In fact, Congress went out of its way to create a special set of rules to
protect plants in 1970 when it created the Plant Variety Protection Act.

The act has special provisions to ensure that a few companies don't have
too much control over the seed supply. For example, farmers are allowed to
save seed, and other companies are allowed to do research on protected
plants. But a Supreme Court decision in the early '80s gave seed companies
like Monsanto the right to patent genetically engineered crops. The court
ruled that genetically engineered organisms basically are inventions.

But Reesman argues that Roundup Ready beans should fall under the rules of
the Plant Variety Protection Act, and therefore a patent is invalid. A
federal appeals court decision, however, crippled that argument before
Reesman could run with it. The court ruled that the Pioneer seed company
had the right to patent its seed, giving it a victory over an Iowa seed
dealer who was reselling the seed.

Attorney Bruce Johnson represented J.E.M. Ag Supply Inc., the seed dealer,
and used an argument similar to Reesman's. "Congress passed a specific
statute for plants and established an agency to handle it," he said.

"It gives people rights that patent statutes don't give," Johnson said.
"They intended to allow crop saving and research so plants wouldn't get
locked up in a few companies."

Johnson's argument was struck down in state court, and then by the appeals
court. Both ruled that the patent would stand, a decision Pioneer applauded.

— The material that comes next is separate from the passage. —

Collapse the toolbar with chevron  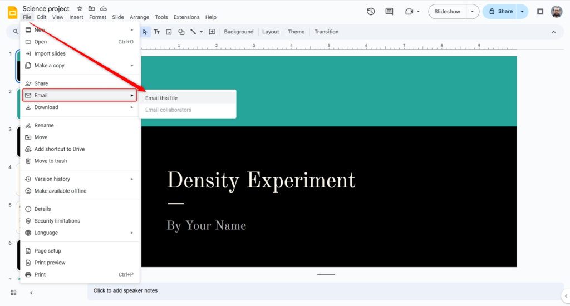pyautogui.click(x=553, y=32)
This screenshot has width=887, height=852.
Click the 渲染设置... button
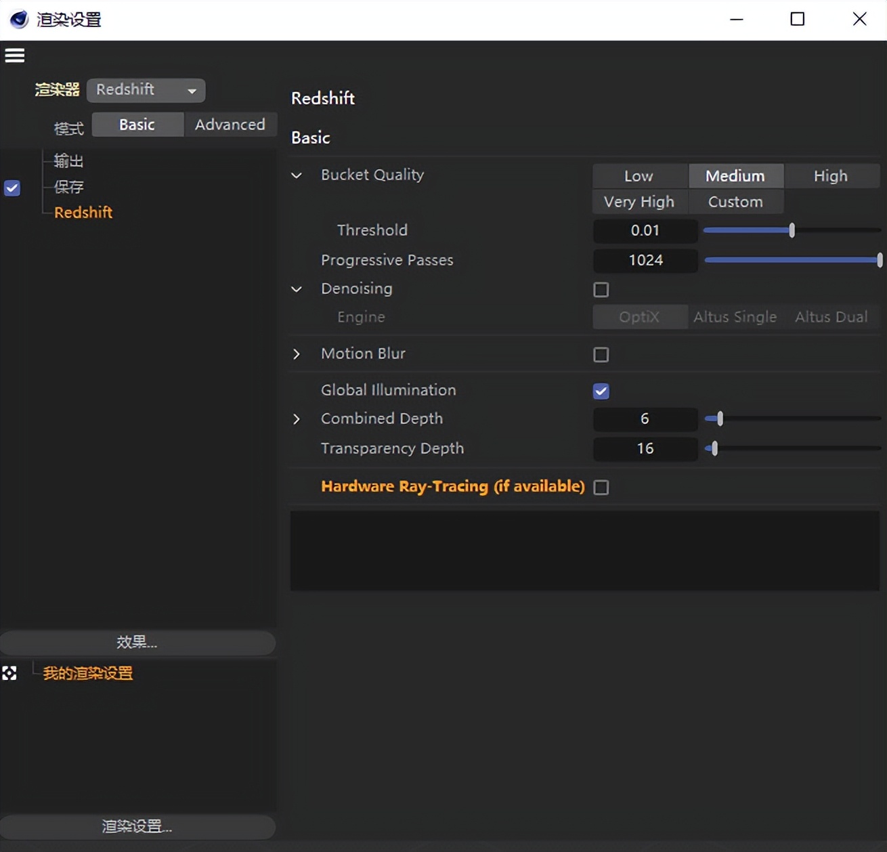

Reesman is still fighting Monsanto's right to patent Roundup Ready beans,
but now he's relying more on the other leg of his legal argument -- that
the Mayfields didn't sign a contract the first year they bought the seed,
and they saved seed only from that crop.

Monsanto's attorneys said that argument sounds good, but has no real merit.
In court documents, they say the Mayfields signed four contracts since that
first year, so they knew the seed shouldn't be saved. The lawyers also
point out that the seed bags had stickers on them alerting the Mayfields to
Monsanto's patents.

Both sides in the lawsuit have asked the judge to make a summary judgment,
which would end the case immediately based on their current arguments. If
that doesn't happen, the case will be headed for court this spring in U.S.
Eastern District Court in St. Louis.

Meanwhile, lawyer Bruce Johnson has applied for the U.S. Supreme Court to
hear his case against Pioneer, arguing that the issue is one of great
importance for the whole country. "The farmers and plant breeders," he
said, "shouldn't lose the rights that Congress intended them to have."